Exercise:
Give again, unchanged, the line that contains "788x479 pixels. At" together with every line that follows it until the entries end.

[Stored data entries]
"""
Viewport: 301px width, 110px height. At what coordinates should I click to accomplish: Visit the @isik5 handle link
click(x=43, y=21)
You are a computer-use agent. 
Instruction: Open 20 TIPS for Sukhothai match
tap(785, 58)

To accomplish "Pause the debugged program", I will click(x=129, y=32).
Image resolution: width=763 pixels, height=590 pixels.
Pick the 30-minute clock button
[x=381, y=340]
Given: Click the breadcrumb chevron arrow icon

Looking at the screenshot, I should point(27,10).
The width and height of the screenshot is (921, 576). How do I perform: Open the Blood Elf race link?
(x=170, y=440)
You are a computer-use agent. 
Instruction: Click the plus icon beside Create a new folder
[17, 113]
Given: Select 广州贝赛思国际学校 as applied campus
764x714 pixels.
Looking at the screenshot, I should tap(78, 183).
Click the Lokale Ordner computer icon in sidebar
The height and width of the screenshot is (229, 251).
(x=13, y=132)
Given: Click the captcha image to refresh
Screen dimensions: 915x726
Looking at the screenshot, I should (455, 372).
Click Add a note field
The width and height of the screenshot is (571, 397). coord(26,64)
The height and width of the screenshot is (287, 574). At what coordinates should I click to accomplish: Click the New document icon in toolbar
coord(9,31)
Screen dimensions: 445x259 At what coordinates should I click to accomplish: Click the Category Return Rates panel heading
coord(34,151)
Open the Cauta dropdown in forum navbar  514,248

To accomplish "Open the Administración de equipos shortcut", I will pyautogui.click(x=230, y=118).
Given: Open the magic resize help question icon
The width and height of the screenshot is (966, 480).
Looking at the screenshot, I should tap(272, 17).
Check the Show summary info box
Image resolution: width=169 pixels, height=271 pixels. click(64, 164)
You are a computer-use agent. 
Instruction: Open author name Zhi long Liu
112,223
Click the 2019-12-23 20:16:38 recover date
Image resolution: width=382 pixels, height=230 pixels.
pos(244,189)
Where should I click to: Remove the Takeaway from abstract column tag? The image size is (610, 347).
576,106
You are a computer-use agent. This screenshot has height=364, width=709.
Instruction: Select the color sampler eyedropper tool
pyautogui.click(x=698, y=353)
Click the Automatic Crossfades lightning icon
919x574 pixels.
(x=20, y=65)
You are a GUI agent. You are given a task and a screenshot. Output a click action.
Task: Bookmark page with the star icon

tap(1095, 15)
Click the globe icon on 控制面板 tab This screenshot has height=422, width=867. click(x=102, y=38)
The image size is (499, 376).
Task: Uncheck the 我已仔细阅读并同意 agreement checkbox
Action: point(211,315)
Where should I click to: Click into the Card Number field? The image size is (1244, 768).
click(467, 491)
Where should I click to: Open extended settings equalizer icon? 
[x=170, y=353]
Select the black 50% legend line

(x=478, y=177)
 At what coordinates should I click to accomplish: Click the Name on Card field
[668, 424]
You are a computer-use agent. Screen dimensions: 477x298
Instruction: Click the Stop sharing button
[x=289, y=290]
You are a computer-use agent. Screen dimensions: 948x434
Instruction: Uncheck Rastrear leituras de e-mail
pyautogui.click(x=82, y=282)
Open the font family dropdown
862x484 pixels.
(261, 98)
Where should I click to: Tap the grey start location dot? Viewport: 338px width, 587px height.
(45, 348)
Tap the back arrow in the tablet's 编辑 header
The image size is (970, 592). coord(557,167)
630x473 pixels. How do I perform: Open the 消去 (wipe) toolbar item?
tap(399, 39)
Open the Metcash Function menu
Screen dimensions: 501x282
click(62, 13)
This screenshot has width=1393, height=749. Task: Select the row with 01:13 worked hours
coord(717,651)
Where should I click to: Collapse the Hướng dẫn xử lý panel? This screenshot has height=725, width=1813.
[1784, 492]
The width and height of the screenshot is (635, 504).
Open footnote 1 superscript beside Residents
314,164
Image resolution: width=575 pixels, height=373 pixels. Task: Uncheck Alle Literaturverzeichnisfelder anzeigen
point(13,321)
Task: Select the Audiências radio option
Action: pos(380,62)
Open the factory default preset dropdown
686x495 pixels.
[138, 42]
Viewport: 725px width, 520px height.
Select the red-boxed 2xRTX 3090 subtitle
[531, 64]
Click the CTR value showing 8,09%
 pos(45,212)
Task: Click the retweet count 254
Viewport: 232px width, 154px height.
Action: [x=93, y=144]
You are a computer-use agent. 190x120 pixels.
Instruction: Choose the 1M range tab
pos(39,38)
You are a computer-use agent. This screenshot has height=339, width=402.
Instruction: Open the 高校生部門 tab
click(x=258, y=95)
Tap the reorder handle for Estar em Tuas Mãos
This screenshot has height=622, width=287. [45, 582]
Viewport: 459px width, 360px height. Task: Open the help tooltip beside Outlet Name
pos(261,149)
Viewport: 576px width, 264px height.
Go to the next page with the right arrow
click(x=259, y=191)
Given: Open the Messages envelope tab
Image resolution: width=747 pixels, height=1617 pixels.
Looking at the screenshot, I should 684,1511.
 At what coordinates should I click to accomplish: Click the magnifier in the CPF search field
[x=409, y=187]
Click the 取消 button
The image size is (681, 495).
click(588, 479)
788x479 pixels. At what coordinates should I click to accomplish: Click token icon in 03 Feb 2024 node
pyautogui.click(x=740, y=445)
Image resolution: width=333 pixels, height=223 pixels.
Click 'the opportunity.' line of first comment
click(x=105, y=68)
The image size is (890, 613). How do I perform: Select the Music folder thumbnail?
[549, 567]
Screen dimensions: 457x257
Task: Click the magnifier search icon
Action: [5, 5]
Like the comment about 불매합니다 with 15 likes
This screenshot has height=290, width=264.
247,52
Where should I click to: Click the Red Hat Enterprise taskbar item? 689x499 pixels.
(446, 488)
"""
Result of this exercise:
788x479 pixels. At what coordinates should I click to accomplish: Click token icon in 03 Feb 2024 node
pyautogui.click(x=740, y=445)
Image resolution: width=333 pixels, height=223 pixels.
Click 'the opportunity.' line of first comment
click(x=105, y=68)
The image size is (890, 613). How do I perform: Select the Music folder thumbnail?
[549, 567]
Screen dimensions: 457x257
Task: Click the magnifier search icon
Action: [5, 5]
Like the comment about 불매합니다 with 15 likes
This screenshot has height=290, width=264.
247,52
Where should I click to: Click the Red Hat Enterprise taskbar item? 689x499 pixels.
(446, 488)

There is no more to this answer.